The interannual variability of the South Asian summer monsoon and associated land-surface processes over the Eurasian continent in a ten-year integration (1979-88) of an atmospheric general circulation model (AGCM) forced by observed sea surface temperatures (SSTs) is examined. The AGCM has been developed jointly by the Center for Climate System Research (CCSR), the University of Tokyo, and the National Institute for Environmental Studies (NIES). A monsoon intensity index, based on the magnitude of summer-mean vertical shear of zonal wind over the south Asian monsoon region, is used to classify weak and strong monsoon years. It is found that the simulated interannual variability of broad-scale summer monsoon shows a good correlation with observations.
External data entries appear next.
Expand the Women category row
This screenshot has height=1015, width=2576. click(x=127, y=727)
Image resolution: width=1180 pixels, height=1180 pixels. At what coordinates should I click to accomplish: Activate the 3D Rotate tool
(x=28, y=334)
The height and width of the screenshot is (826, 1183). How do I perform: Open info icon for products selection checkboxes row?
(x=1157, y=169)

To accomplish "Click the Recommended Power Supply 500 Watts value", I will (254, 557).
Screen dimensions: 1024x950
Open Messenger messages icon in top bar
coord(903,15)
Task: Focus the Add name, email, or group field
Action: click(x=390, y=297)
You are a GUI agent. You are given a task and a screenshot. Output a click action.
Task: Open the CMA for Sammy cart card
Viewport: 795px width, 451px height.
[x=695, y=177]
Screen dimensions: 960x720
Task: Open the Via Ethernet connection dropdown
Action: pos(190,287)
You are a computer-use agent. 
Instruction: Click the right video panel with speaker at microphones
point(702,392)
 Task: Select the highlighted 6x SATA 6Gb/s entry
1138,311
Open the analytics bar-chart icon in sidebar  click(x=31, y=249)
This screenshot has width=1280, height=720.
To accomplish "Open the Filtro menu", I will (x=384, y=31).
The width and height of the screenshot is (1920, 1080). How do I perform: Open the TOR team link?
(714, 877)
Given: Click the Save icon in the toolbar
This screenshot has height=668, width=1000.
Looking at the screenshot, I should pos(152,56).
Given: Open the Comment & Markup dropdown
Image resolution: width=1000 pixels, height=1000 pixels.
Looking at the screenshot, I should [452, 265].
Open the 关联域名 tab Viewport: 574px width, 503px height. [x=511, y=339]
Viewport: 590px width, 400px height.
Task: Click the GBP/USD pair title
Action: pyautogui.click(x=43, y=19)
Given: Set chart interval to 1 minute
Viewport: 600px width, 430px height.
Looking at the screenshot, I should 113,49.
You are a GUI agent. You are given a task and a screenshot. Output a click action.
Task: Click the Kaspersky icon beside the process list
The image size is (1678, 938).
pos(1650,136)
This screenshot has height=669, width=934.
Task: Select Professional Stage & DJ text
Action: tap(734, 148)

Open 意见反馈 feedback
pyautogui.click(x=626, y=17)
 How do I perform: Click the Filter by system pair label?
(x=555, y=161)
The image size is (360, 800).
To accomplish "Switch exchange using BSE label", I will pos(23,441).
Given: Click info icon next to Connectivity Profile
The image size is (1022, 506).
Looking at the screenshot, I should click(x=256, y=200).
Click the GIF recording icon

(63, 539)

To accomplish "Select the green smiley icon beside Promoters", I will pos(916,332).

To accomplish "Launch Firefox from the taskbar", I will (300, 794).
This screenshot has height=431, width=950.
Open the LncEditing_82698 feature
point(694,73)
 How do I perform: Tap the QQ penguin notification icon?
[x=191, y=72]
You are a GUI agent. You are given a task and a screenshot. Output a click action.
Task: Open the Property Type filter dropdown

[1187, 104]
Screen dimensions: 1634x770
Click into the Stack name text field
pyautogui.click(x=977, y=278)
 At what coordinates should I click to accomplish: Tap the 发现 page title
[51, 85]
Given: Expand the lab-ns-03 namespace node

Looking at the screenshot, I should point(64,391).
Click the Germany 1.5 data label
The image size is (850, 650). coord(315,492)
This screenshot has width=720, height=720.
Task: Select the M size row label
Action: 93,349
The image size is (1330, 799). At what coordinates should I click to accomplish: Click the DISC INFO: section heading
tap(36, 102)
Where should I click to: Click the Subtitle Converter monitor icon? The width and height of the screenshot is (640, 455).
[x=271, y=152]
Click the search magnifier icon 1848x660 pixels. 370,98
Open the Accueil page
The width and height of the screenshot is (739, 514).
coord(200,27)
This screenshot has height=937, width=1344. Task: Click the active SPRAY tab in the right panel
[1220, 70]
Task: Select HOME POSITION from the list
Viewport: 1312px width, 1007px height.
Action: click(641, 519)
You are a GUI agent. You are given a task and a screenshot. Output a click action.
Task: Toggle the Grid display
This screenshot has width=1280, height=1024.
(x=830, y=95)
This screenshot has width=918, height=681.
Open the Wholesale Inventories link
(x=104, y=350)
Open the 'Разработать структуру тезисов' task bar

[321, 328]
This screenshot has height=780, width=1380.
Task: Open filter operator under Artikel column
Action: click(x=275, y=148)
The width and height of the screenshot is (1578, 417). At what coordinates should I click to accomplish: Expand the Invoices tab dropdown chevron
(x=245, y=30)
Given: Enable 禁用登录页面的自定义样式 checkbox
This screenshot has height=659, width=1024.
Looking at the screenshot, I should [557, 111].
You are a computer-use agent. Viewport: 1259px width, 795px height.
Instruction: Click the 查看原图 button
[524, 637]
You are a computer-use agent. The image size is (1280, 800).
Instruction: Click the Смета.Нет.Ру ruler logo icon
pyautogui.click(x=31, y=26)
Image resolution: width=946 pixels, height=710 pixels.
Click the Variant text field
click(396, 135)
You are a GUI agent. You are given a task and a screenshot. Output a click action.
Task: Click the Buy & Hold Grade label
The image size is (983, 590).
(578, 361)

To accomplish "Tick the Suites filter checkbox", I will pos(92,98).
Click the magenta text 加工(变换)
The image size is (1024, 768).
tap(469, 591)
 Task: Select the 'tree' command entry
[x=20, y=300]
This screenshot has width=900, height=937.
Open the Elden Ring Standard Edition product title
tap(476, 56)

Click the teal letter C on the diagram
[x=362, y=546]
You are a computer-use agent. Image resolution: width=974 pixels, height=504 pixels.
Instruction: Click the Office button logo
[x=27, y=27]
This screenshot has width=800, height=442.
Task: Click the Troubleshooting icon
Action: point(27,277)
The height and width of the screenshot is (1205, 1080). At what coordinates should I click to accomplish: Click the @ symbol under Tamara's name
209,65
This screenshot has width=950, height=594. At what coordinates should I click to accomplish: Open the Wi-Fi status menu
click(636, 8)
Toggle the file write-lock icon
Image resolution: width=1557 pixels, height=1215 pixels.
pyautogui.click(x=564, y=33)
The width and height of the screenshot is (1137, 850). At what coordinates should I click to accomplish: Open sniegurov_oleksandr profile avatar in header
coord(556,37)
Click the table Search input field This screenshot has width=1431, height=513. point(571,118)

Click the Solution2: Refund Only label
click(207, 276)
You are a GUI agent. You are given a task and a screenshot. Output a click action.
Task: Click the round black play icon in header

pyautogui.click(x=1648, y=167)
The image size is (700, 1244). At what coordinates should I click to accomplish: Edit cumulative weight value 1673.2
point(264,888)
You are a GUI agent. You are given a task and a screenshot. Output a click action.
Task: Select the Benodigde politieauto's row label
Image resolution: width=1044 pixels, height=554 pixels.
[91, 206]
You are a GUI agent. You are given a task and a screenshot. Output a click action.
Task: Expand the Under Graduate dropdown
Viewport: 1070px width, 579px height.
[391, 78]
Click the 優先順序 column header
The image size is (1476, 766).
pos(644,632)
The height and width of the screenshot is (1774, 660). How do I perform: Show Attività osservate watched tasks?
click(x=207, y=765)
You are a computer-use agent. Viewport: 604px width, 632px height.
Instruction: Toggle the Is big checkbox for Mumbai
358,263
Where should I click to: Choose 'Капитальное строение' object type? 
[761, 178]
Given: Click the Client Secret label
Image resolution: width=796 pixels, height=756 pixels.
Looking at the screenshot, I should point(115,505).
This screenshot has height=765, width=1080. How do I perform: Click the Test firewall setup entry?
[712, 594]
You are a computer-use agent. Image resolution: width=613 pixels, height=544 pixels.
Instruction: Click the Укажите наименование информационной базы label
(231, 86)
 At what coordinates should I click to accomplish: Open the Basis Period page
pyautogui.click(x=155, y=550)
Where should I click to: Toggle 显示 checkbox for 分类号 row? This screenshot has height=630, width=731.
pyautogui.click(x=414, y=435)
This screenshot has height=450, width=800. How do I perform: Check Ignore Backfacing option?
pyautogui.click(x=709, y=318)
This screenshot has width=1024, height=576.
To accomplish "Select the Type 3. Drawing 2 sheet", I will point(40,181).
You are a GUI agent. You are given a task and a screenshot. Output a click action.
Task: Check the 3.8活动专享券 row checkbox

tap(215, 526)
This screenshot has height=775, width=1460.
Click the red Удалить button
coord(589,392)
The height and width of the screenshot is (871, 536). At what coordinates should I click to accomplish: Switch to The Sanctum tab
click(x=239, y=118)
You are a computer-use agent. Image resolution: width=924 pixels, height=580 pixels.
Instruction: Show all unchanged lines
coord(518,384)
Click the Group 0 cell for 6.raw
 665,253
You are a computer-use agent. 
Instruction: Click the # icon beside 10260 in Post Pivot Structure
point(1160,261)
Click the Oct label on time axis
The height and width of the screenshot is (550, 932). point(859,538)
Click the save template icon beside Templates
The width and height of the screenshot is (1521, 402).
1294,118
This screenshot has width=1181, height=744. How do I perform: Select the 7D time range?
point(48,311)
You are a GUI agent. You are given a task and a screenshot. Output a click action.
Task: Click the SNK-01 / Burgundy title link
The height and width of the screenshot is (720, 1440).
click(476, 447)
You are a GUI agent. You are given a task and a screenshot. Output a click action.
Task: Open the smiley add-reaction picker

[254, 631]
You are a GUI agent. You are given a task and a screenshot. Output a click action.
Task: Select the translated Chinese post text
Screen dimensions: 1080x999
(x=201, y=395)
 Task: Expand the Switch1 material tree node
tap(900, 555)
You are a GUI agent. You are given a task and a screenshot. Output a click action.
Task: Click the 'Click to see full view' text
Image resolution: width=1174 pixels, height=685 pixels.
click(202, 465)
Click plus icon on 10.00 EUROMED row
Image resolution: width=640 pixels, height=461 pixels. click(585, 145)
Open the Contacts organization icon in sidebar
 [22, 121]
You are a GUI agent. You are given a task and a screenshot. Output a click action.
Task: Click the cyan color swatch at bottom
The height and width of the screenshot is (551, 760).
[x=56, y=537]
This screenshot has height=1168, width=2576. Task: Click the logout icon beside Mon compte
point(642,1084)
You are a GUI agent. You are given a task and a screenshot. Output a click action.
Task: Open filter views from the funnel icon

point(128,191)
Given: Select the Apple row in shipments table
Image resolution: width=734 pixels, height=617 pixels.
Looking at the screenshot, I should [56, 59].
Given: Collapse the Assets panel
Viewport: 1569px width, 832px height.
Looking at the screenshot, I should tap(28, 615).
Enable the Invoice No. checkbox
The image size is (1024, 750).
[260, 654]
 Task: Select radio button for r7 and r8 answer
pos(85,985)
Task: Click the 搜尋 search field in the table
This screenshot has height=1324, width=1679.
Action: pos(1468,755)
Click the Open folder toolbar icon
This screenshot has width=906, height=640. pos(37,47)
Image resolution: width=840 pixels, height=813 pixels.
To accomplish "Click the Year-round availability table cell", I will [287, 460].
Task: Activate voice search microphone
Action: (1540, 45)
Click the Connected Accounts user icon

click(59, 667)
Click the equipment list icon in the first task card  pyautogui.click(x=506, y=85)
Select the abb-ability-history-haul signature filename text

Furthermore, distinct precursory signals, including the Eurasian snow in winter and soil moisture anomalies in spring, have been found in the pre-monsoon seasons of weak and strong monsoon years. There is a sharp contrast between weak and strong monsoon years; excessive snow over Eurasia south of 50°N in winter and the increased soil moisture in spring are found prior to weak summer monsoon. These results are consistent with evidence found in observational data analyses and some model experiments. A detailed analysis of surface heat budget shows that snow-albedo feedback dominates over the Tibetan Plateau. On the other hand, to its west in the central Asia, the relatively lower land, the effective cloud albedo anomalies due to excessive rainfall and surface evaporation influence the surface conditions.
A numerical experiment with the Eurasian land surface initial conditions in spring, interchanged between weak and strong monsoon years, indicates positive roles played by the land surface processes in influencing the subsequent summer monsoon circulations during the 10-year period. However, such land surface feedbacks are not strong enough to change the sign of the monsoon circulation anomalies. The direct influence of the El Niño/Southern Oscillation through the changes in Walker circulation appears to predominate.